The first library in Pike County was founded in 1874 as the Milford Lyceum and Reading Room, a time when Pike County was largely undeveloped with a resident population of some 9,000 people spread across some 547 square miles of land area.
When fire destroyed the first Library building in 1899, the Library was relocated to its present location, The Milford Community House (the "Pinchot Homestead") in 1901. The Library began its operation with 1,200 new books donated by James W. Pinchot, "specially purchased in New York City by Reverend C.B. Carpenter." In 1928, the Library was designated as a county institution by the County Board of Commissioners who set an annual appropriation of $500.00. The Library began accepting state aid funds in 1931 as provided by a state law adopted under Governor Pinchot.
During the early period of the Library’s operation, agriculture, forestry, and summer tourism fueled Pike County's economy and the Milford-Matamoras area held the largest concentration of population. The Borough of Milford serves as the County Seat, and the Library by its very nature of serving county residents, was developed in the area with the greatest concentration of population.
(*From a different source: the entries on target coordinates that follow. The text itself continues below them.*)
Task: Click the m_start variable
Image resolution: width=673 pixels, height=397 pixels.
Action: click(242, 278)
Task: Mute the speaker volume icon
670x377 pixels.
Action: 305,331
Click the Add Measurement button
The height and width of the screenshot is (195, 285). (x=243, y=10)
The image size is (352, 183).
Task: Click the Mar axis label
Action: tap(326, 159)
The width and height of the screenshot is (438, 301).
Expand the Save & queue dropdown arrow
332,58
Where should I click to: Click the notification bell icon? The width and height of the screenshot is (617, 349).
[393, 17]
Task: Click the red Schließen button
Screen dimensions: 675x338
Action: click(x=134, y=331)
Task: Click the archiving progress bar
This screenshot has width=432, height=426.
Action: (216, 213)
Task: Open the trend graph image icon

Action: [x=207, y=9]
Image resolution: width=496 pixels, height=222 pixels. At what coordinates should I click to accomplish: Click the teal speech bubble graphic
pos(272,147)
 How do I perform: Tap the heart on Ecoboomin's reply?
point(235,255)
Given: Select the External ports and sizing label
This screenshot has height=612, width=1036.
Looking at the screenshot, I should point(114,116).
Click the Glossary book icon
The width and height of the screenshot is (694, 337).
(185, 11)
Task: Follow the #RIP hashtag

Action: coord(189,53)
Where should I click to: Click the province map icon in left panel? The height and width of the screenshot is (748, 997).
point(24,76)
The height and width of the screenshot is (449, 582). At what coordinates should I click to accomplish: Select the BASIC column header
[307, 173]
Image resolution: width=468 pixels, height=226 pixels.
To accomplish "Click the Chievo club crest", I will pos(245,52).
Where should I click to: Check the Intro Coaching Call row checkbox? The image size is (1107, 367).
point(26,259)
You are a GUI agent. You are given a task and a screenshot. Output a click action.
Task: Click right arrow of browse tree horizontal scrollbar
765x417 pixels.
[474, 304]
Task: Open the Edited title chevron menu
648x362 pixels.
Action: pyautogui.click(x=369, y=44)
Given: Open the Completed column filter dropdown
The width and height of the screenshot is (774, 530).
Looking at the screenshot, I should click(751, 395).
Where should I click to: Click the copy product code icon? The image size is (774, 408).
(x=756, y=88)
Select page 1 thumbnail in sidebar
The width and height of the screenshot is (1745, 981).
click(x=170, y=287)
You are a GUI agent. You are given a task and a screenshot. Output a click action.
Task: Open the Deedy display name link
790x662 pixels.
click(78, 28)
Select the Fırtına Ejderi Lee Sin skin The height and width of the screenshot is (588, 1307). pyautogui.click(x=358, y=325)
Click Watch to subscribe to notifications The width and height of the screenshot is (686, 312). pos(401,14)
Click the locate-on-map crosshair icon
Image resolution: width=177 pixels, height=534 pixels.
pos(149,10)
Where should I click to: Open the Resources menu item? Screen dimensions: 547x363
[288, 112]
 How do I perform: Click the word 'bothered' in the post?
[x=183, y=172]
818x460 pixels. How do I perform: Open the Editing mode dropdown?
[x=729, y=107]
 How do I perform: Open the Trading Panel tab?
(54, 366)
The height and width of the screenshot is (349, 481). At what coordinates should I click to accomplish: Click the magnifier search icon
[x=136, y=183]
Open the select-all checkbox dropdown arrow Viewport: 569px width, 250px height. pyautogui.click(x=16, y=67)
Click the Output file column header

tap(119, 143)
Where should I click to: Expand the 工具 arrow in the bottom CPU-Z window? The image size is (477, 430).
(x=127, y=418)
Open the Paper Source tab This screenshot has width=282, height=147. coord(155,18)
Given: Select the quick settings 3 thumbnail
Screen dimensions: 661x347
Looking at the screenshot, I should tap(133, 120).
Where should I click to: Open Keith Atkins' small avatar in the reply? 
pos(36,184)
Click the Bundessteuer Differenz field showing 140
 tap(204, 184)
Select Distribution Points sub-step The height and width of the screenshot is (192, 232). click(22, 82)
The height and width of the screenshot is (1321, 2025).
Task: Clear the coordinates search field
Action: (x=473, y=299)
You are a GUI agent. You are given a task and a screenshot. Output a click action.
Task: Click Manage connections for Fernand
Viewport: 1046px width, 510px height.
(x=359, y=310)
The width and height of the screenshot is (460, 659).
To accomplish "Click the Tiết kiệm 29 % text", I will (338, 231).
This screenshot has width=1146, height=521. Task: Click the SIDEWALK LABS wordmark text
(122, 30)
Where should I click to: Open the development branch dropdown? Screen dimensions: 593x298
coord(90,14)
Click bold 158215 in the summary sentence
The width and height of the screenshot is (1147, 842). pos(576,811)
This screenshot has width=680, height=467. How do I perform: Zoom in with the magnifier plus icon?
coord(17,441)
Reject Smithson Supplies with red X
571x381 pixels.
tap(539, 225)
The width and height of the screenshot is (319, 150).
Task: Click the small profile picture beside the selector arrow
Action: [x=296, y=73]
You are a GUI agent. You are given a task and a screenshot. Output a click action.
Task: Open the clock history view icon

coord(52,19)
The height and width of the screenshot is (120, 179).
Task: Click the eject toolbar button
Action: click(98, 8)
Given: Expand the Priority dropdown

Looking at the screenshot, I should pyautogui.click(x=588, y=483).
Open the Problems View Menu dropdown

The Library did however, through the years, maintain branches throughout the County, including branches in private homes in Dingmans Ferry, Bushkill, Paupack, and Lackawaxen, with later branches in Matamoras, Shohola and Blooming Grove. In 1961, the Library maintained a collection of 15,000 books, but only the Dingmans Ferry, Paupack, and Shohola branches remained. By 1971, only the Dingmans Ferry branch remained. The current system has branches in Milford, Lackawaxen Township and Dingman Township.